- **Extract to read**
= = = =

Honorable Anton J. Miller
Prosecuting Attorney
Pacific County
P.O. Box 563
Raymond, Washington 98577                                                                                                               Cite as:  AGLO 1974 No. 55
Dear Sir:
            By recent letter you have asked what durational residence requirements may exist with respect to the filing of a declaration of candidacy for a county elective office where a statute provides that no person shall be eligible for that office unless he is a "qualified elector" in the county.
            In order to respond to this request it will be necessary for us to consider the following two separate legal questions:
            (1) What are the requisites of being a "qualified elector" in a county?
            (2) When, in point of time, must that status first be in existence in order for a person to be a candidate for election ‑ at the time of filing, the time of the election or the commencement of the term of office to which elected?

= = = =

- **Records to process**
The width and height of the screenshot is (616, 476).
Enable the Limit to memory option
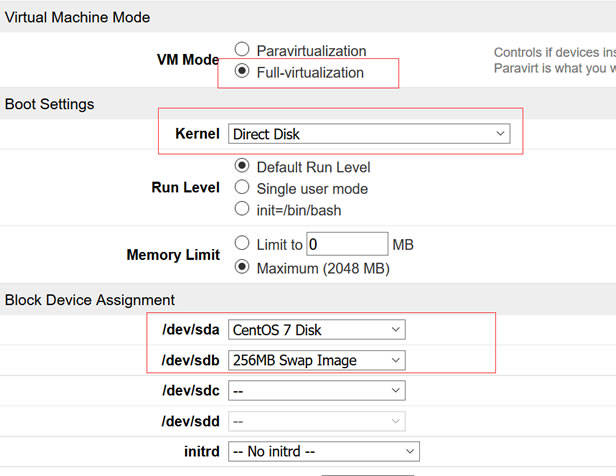pyautogui.click(x=242, y=243)
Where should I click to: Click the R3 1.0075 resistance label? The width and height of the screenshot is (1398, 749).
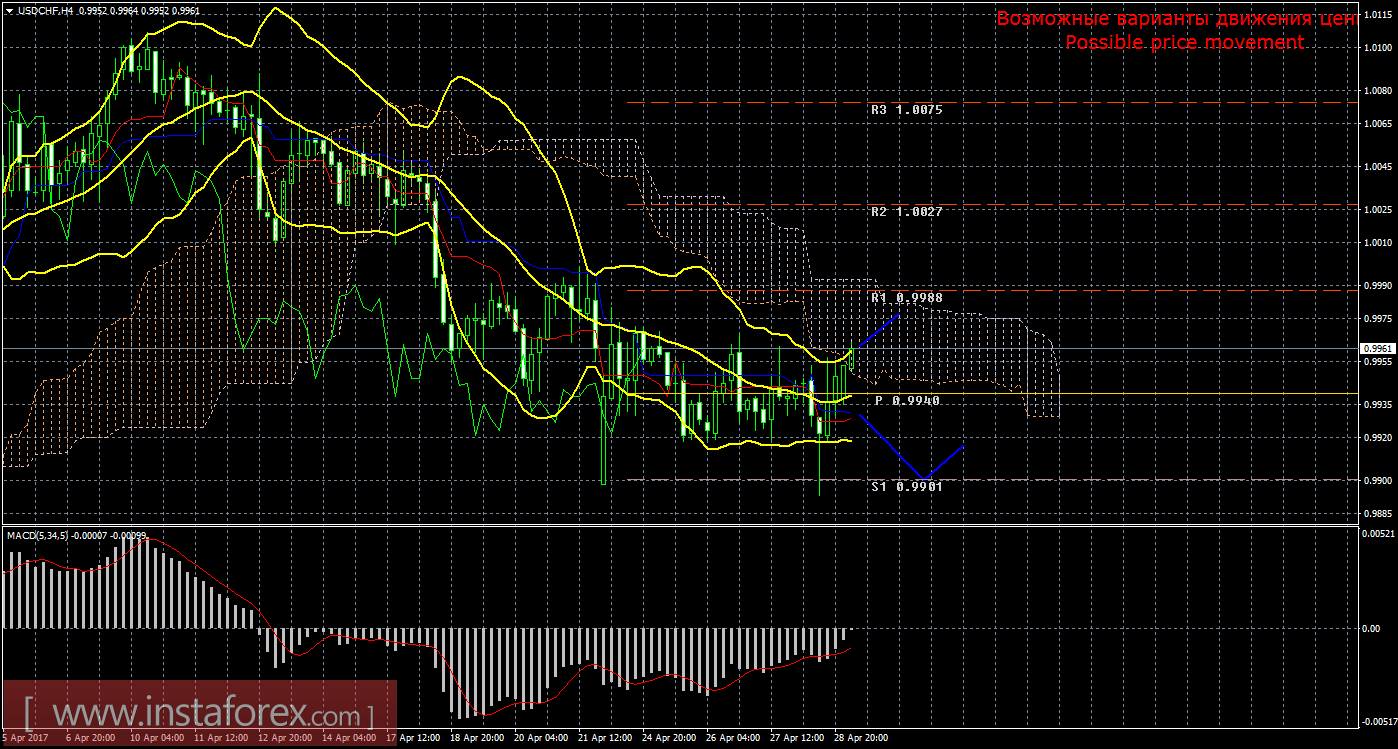[x=906, y=110]
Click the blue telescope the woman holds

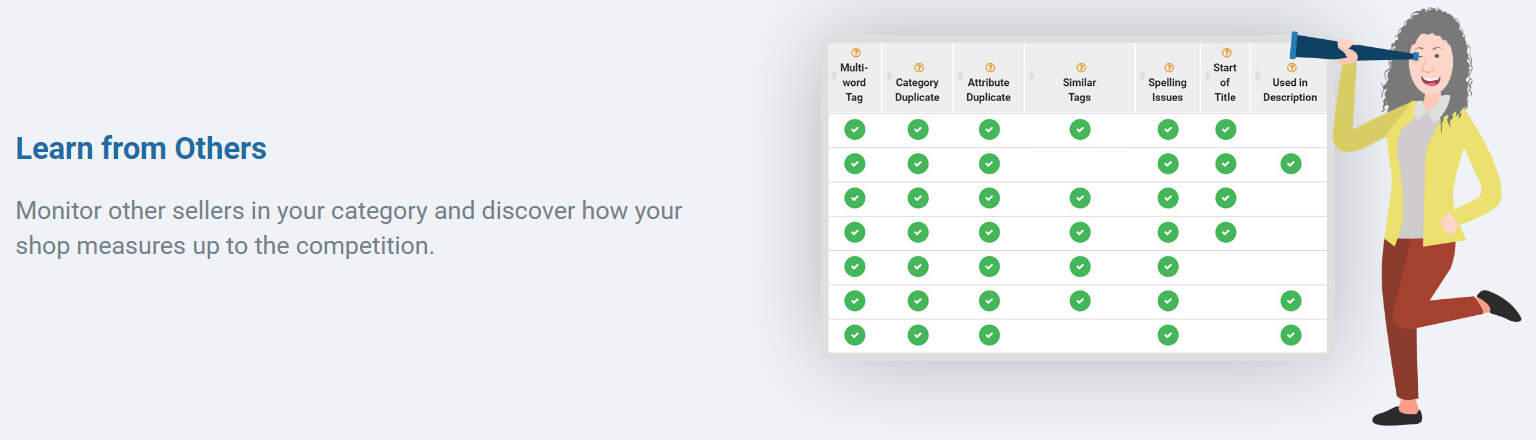pyautogui.click(x=1330, y=48)

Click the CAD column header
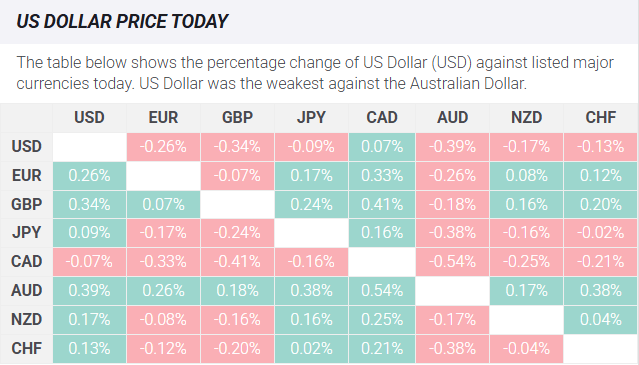click(x=382, y=118)
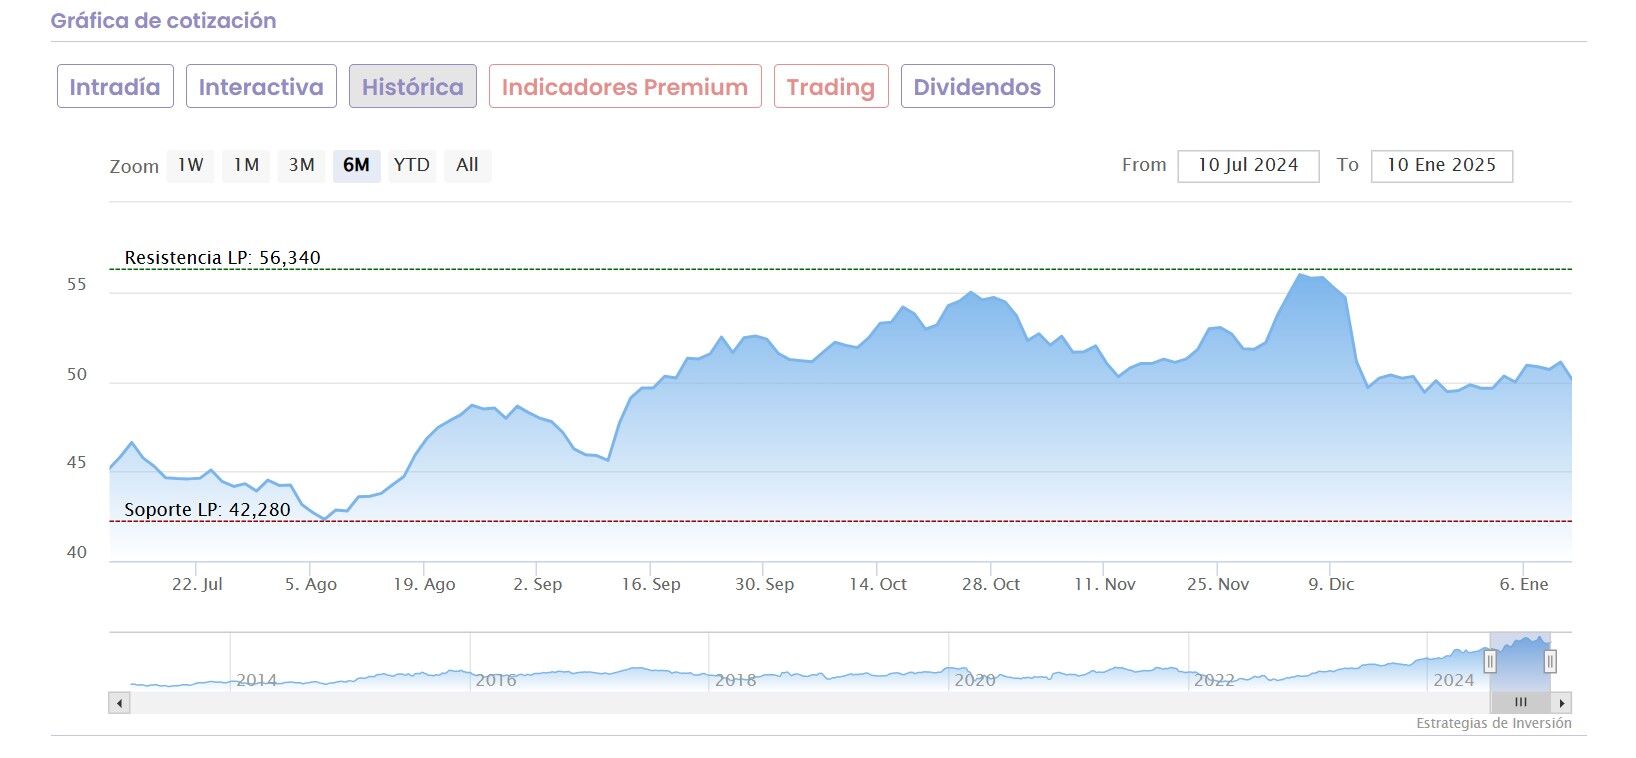Screen dimensions: 1636x758
Task: Click the scrollbar right arrow
Action: point(1562,703)
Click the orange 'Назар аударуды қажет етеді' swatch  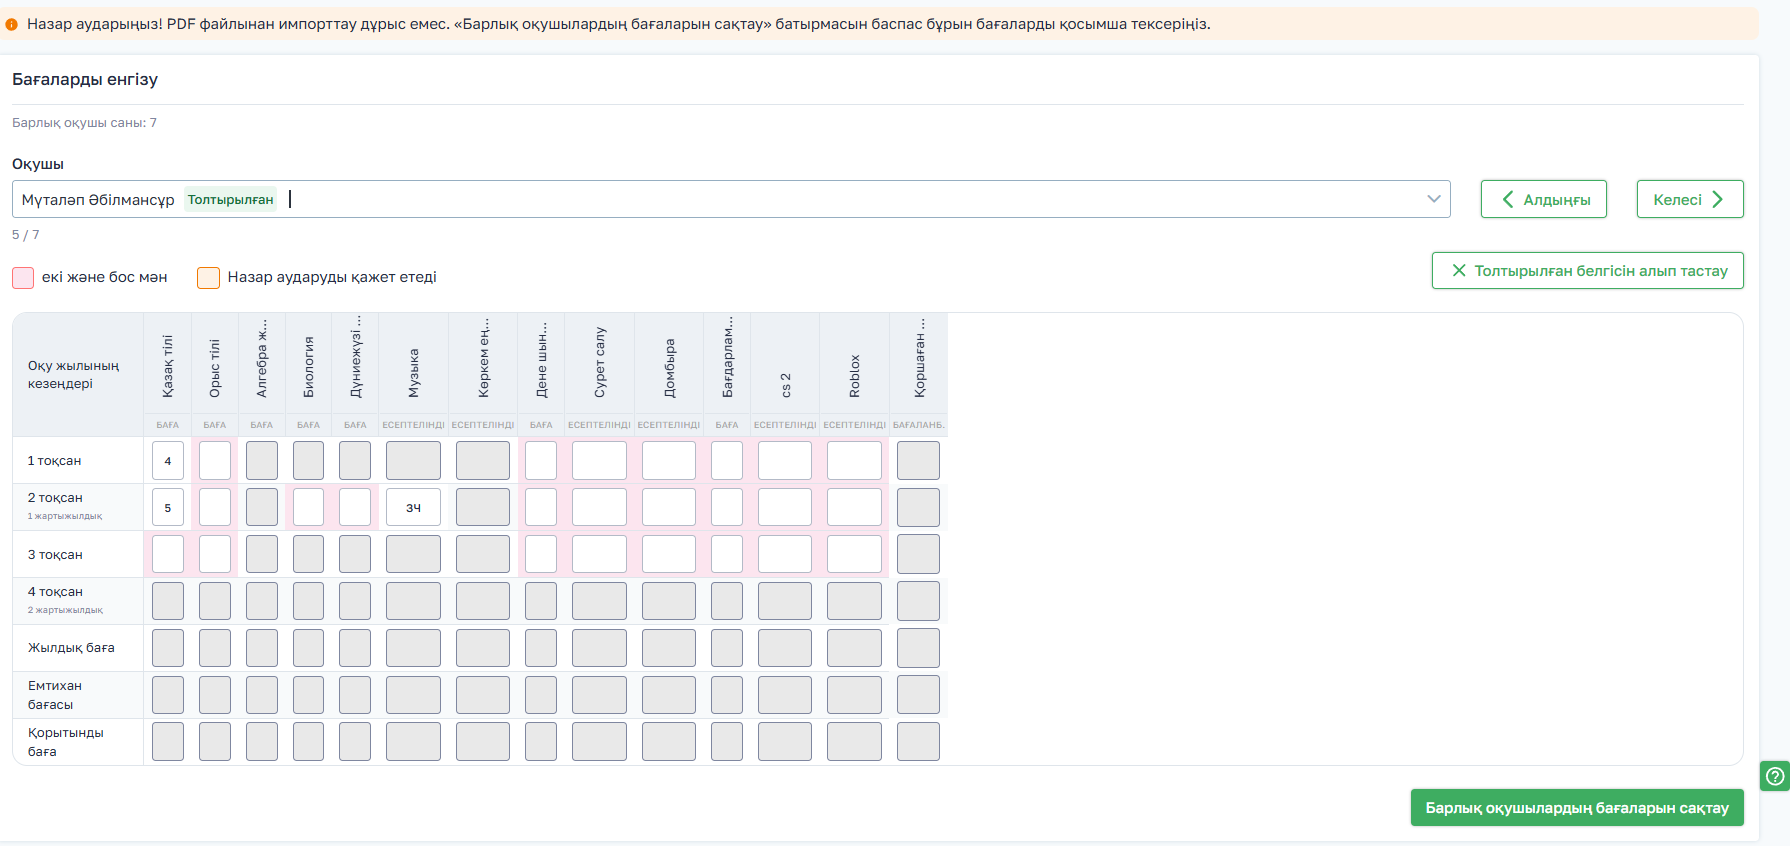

= = = =

- **Tasks for this exercise**
1. In the letter to the Pacific County prosecuting attorney, what must a person be in the county to be eligible for the office, according to the statute it describes?
2. Render the rows from the line containing "Click the blue telescope the woman holds" through the last line of the rows as a JSON list of strings, one string per line, omitting blank lines and leaving out the pictures.

- **Exercise solutions**
1. A "qualified elector" in the county.

2.
[
  "Click the blue telescope the woman holds",
  "pyautogui.click(x=1330, y=48)",
  "Click the CAD column header",
  "click(x=382, y=118)",
  "Screen dimensions: 1636x758",
  "Task: Click the scrollbar right arrow",
  "Action: point(1562,703)",
  "Click the orange 'Назар аударуды қажет етеді' swatch  "
]